I found a pair of hot pink Crayola socks and a crayon-top hair ornament at the Halloween store. Then, I bought a plain white men’s dress shirt at Goodwill (It even has oo-la-la French cuffs!) for about four dollars. The rest was just a matter of drawing and coloring. While this was not difficult, it did take some time since I covered the entire body of the shirt and colored parts of it. Since coloring books are black and white, I’ll be pairing the shirt with a black skirt or black shorts (to show off the socks, of course) and plain black shoes. I’m also contemplating some temporary hair dye to match my pink crayon accessories.
If you want to be a coloring page, too, but don’t want to draw everything from scratch, I suggest blowing up a piece of clip art that you like and tracing it on to the shirt. You could scatter some larger elements, and then fill in spaces with smaller complementary items. If you don’t want to take the time to color the shirt, walk around with a few markers and have others color in pieces while you’re wearing it. You could also repeat the process on a pair of tights, plain white socks, or tennis shoes. This could also be a good activity for the kids if you prep the drawing on the shirt but let them color it.
I used Tulip fabric markers for this project. (Just as an aside, several years ago I colored a pair of plain tennis shoes using Sharpies. The markers bled pretty badly, muddling the colors and my lines. It could have been the canvas rather than the markers, but I didn’t want to risk a repeat of that project, so I went with fabric markers instead.) I already had these in my stash of goodies, but they are readily available at discount and craft stores. Both kinds worked well, but I really liked the double-tip markers better. The fat end made a nice line for drawing the designs and coloring large areas, while the fine end worked well on smaller areas (like the cuffs). In addition, when the fatter tip started getting “dull” on the black marker, I simply snipped a little off to recreate a sharper tip.
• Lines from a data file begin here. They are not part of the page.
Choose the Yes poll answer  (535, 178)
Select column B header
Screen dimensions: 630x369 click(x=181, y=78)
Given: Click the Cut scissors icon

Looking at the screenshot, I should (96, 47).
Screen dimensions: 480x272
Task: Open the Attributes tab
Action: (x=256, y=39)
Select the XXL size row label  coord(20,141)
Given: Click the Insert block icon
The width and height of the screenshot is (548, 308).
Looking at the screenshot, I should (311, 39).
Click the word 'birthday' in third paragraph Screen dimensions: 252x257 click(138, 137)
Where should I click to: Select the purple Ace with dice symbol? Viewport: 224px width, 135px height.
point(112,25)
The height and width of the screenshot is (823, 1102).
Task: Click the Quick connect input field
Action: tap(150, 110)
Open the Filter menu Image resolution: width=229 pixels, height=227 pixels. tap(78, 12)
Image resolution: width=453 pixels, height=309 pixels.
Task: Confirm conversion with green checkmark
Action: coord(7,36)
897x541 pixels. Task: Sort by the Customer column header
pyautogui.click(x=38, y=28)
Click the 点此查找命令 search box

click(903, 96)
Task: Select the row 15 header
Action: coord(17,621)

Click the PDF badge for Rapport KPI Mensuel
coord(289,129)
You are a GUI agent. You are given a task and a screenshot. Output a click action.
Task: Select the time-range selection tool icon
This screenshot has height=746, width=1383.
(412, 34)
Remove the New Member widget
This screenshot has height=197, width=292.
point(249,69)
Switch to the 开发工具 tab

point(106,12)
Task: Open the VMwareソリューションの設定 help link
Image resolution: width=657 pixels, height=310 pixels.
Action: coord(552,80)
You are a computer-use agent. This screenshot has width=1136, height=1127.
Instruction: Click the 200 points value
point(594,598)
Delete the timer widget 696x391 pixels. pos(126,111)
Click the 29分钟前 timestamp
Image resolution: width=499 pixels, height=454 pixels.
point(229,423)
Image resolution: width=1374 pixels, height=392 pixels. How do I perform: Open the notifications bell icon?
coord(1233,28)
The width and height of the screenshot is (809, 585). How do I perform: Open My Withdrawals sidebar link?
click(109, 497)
I did find that the darker colors (especially dark blue and purple) wanted to spread a little if used next to an already wet area. I combated this by coloring the darkest shades first and letting them dry for about 10 minutes before coloring lighter areas adjacent to the dark. In addition, I allowed the darker green to bleed when coloring leaves by using it around the edges before quickly coloring in the lighter shade and picking up some of the darker color. Just like in a regular coloring book, play with the blending. At first I used the colors as they were, but then I began mixing pinks and oranges to get nifty shades. Remember, the point is to have fun. (My feline companion Stanzilicious certainly had a blast helping me pick out the correct colors!)
If you don’t use a seasonal theme, you could wear your art work all year (which is what I had in mind). Now, though, I’m thinking about creating shirts with holiday themes like Halloween, Christmas, or New Year’s. A birthday shirt could be a fun way to let everyone know it’s your special day. Just think of all the embellishments! Happy Halloween and happy coloring!